(587a) Probabilistic Model-Based Method of Improving Alarm-System Performance
AIChE Annual Meeting
Wednesday, November 19, 2014 - 3:15pm to 3:37pm
Automatic alarm systems are inseparable components of current industrial plants. They are designed such that in case of abnormal events operators are notified and the appropriate precautionary actions are taken in shortest possible time. However, in many cases the number of less informative alarms annunciated is much larger than it could be useful or even be handled. This situation is usually called “alarm flood”. On the other hand, alarm thresholds should not be set such that the alarm system fails to announce the occurrence of an abnormal event in an effective way .
To address these issues, the design and implementation of efficient alarm systems have been an active research area.
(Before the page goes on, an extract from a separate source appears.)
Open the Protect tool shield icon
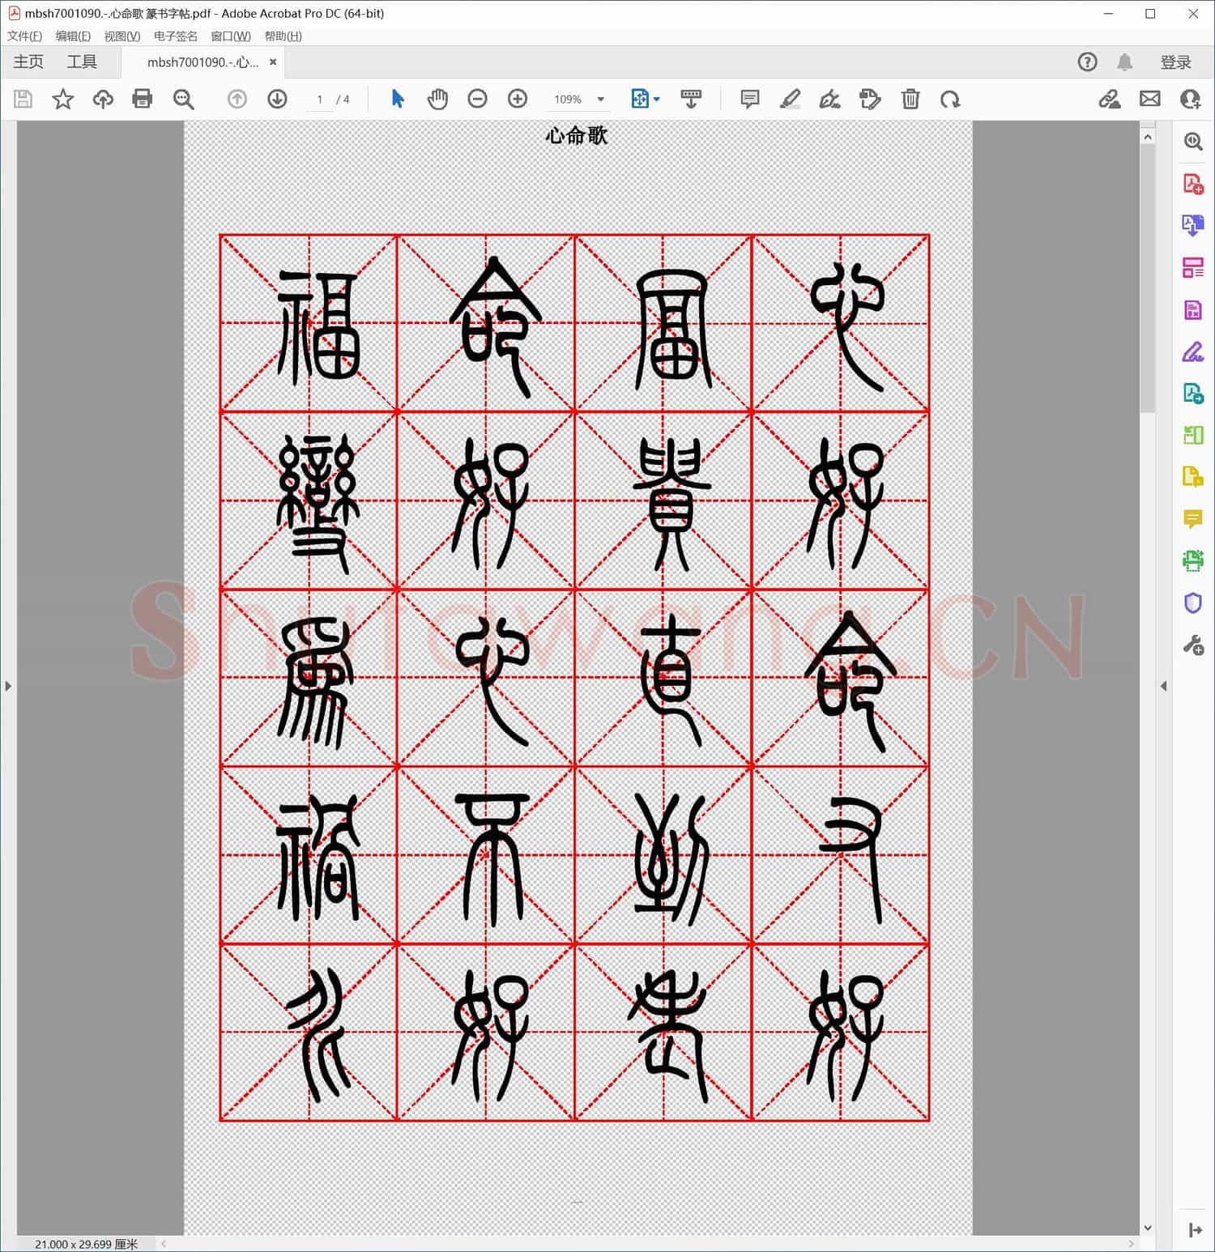The image size is (1215, 1252). click(1192, 603)
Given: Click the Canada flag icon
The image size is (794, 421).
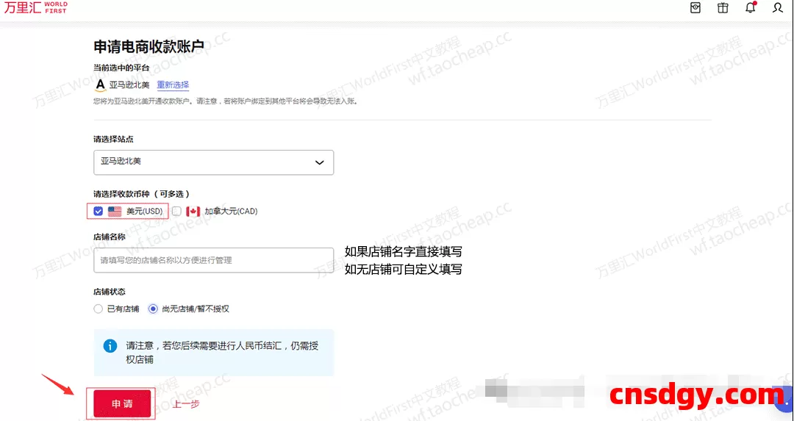Looking at the screenshot, I should (193, 212).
The goal has been to decrease the number of false alarms without increasing the number of missed alarms. To this end, a variety of techniques have been proposed. These techniques include multivariate monitoring , model-based monitoring [3, 4], threshold optimization , and alarm signal processing .
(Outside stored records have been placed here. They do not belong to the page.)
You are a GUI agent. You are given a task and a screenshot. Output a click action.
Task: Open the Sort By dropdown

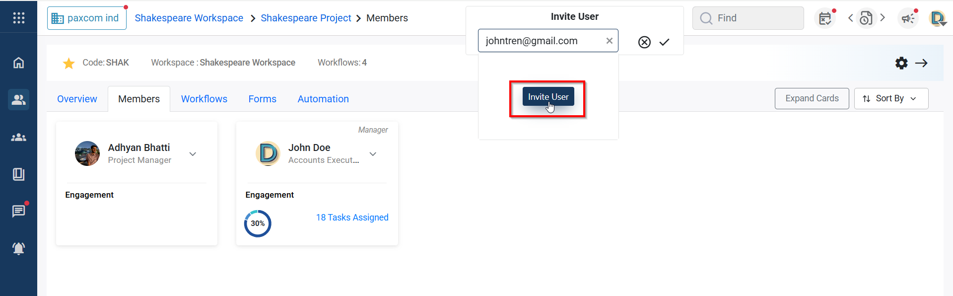click(891, 98)
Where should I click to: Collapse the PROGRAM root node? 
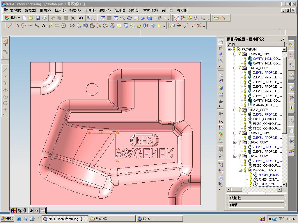[229, 49]
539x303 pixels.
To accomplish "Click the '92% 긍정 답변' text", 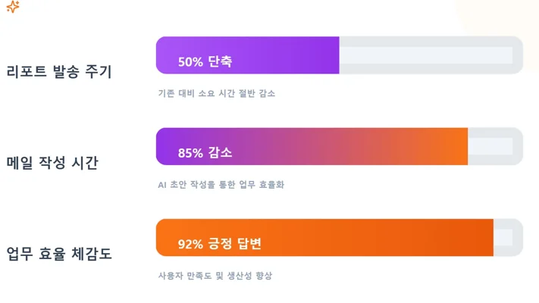I will pos(220,243).
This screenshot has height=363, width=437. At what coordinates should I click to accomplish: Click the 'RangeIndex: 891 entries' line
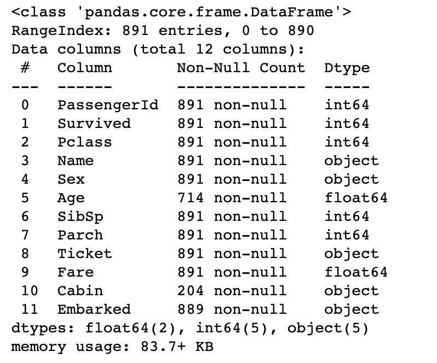163,31
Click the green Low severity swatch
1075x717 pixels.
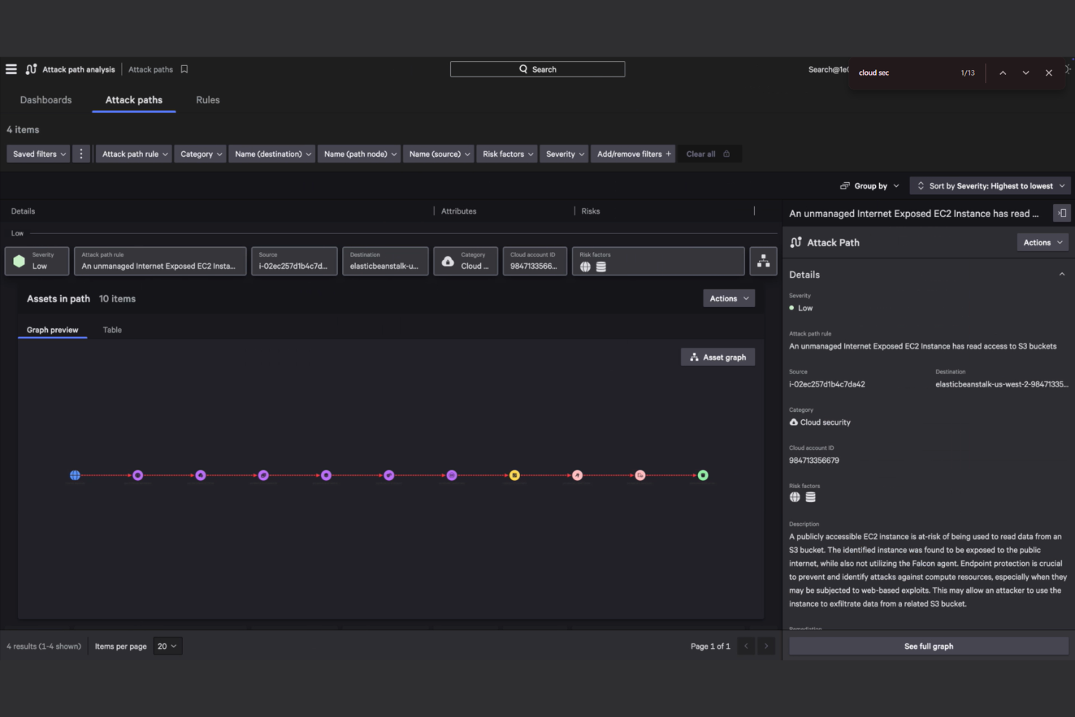click(x=19, y=261)
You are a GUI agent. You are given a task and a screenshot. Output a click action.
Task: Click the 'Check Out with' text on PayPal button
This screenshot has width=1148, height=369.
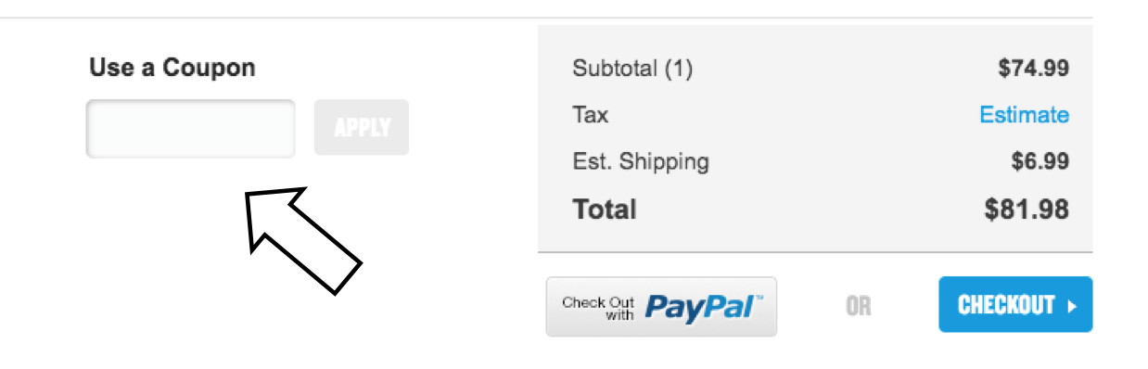click(x=598, y=309)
This paper presents a probabilistic model-based method of improving alarm-system performance. The performance is quantified in terms of number of false and missed alarms. This method uses a novel data-driven probabilistic modeling approach to calculate the differences between measurements and model-predictions of process variables. The model is trained properly to cover all possible states of the process using the process historical data. The calculated differences will be used to identify abnormal situations and trigger appropriate alarms. It is shown that the modeling approach can model highly non-linear and non-monotonic behavior observed in data with minimum number of parameters. To make the calculation of the differences computationally tractable, we use an efficient probabilistic inference technique, which in combination with the model presents a unique framework for probabilistic reasoning particularly when there are a large number of variables to deal with.